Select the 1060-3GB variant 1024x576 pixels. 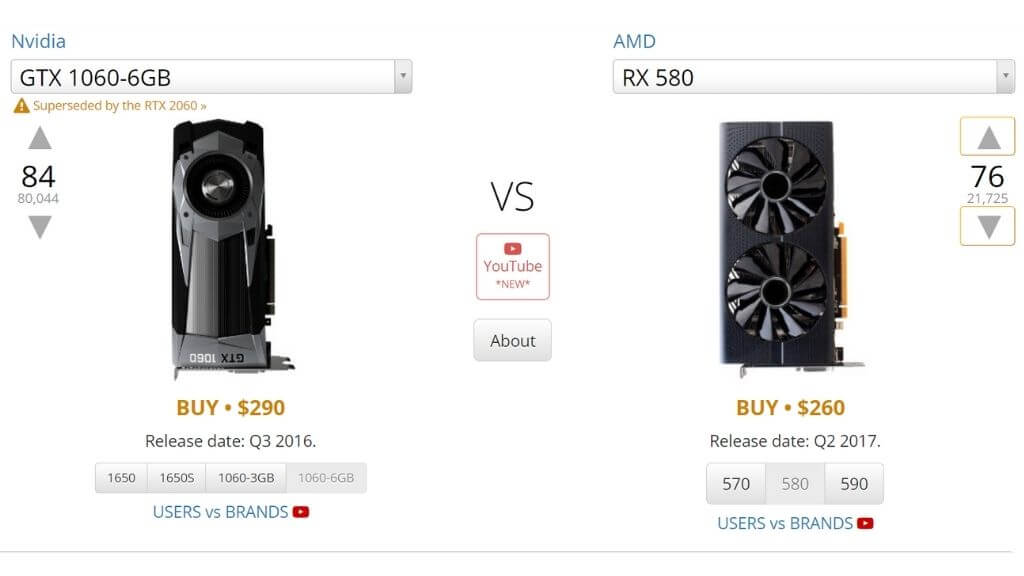coord(246,478)

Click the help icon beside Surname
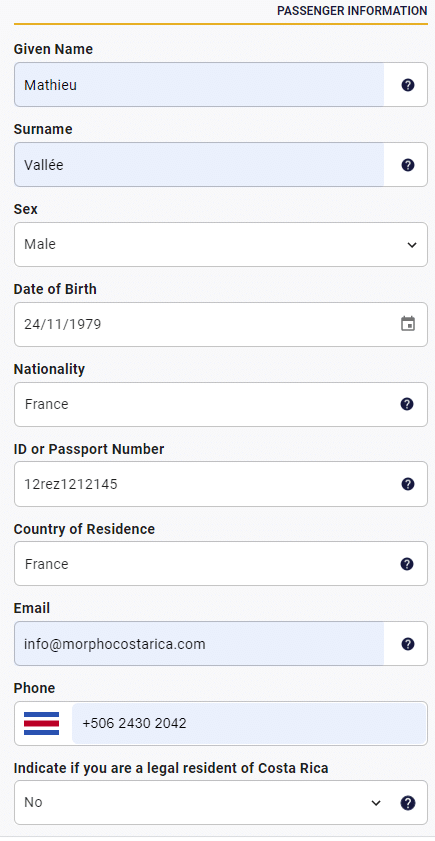click(x=408, y=165)
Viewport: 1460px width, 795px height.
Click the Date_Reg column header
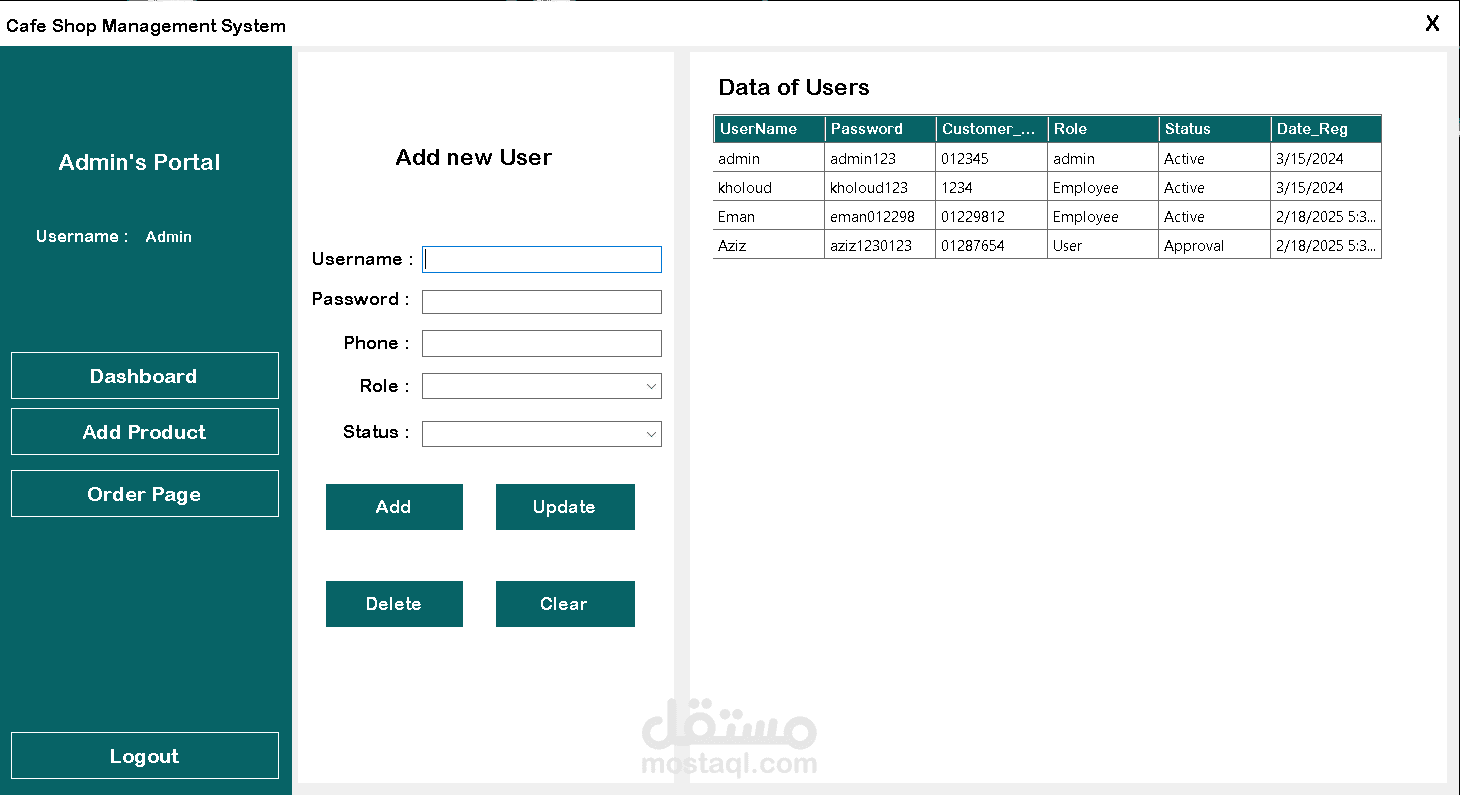tap(1326, 129)
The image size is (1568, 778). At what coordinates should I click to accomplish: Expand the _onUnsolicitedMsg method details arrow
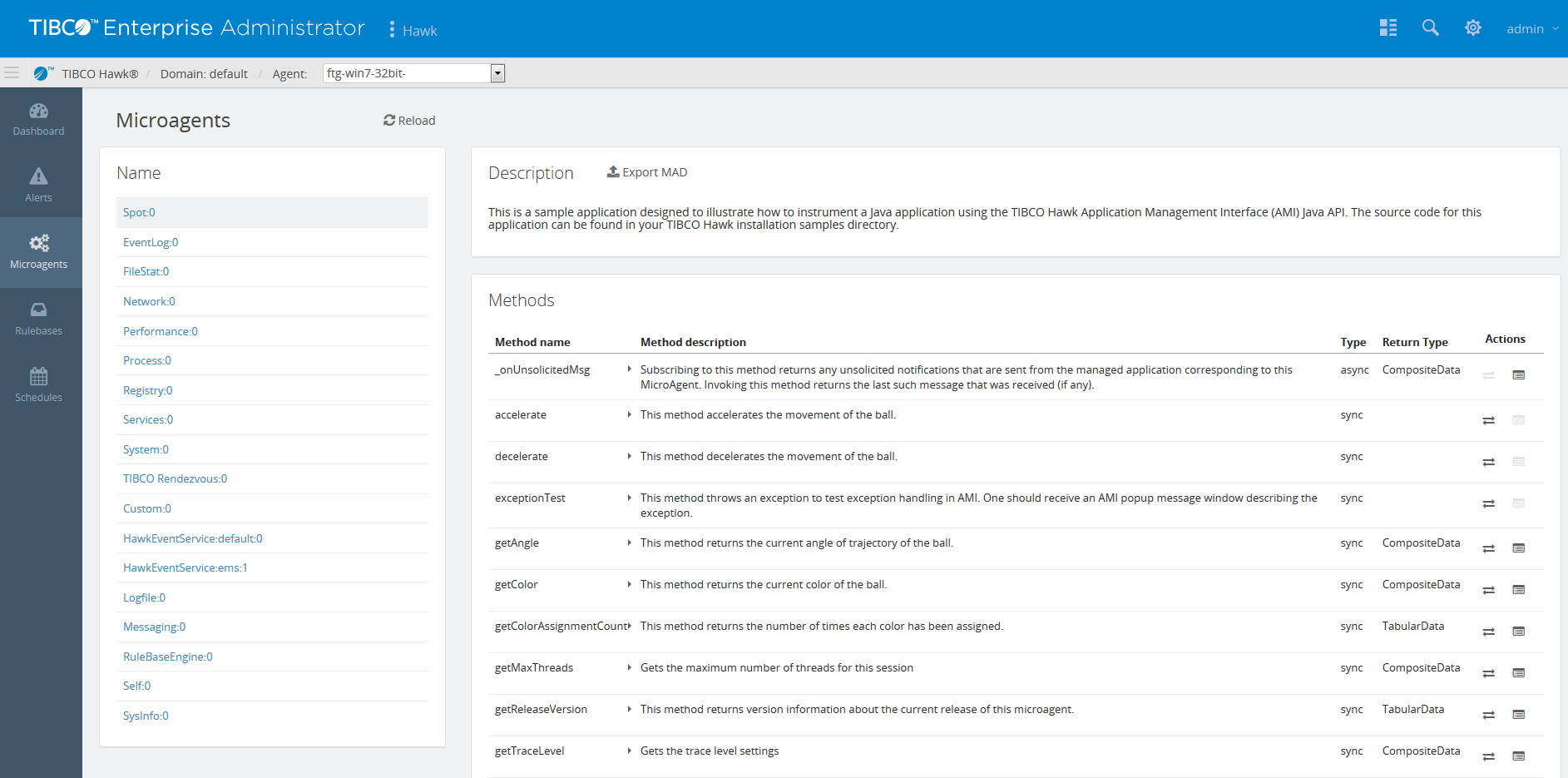point(629,369)
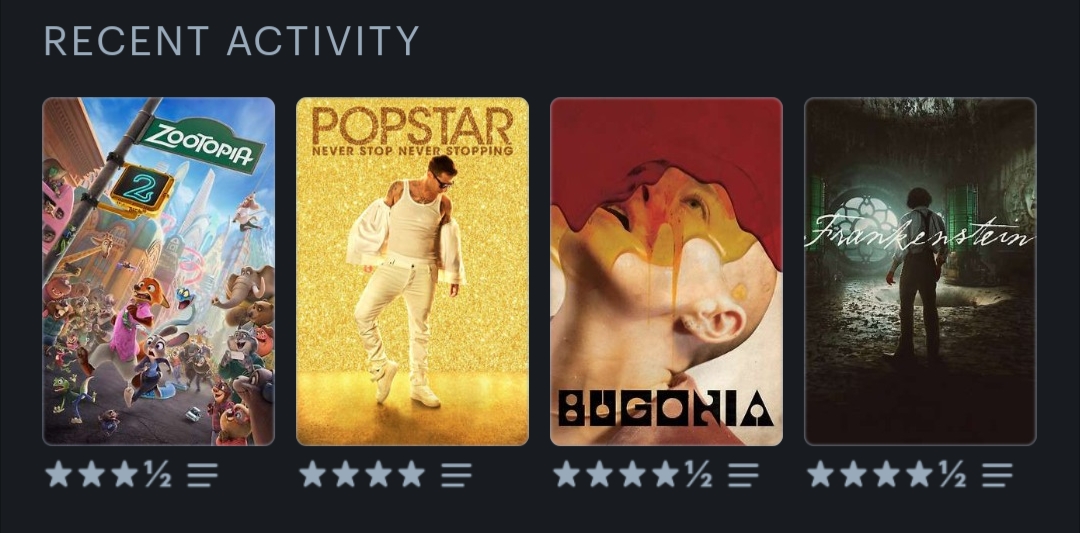Click the first star under Frankenstein poster

click(x=820, y=474)
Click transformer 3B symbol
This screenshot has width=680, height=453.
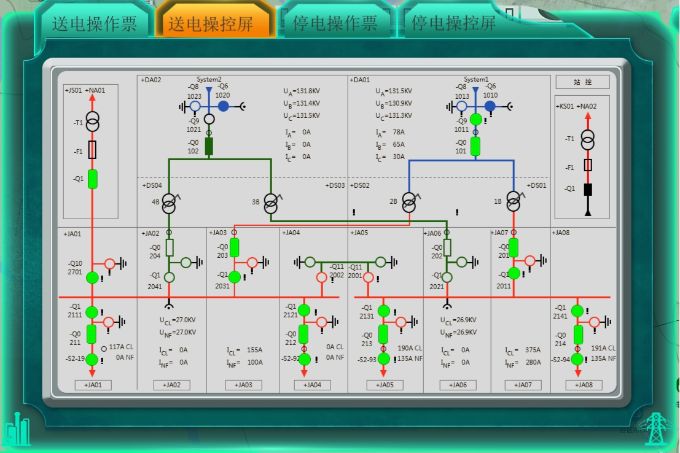(x=269, y=203)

....................

• WHAT YOU SHOULD DO:
Reproduce the records above exactly, but only from the line containing "Viewport: 1460px width, 795px height." through the last line, both included, and without any pictures.

• TASK RESULT:
Viewport: 1460px width, 795px height.
Click the Date_Reg column header
tap(1326, 129)
The image size is (1568, 778). At what coordinates should I click to accomplish: Expand the _onUnsolicitedMsg method details arrow
point(629,369)
Click the first star under Frankenstein poster

click(x=820, y=474)
Click transformer 3B symbol
This screenshot has width=680, height=453.
(x=269, y=203)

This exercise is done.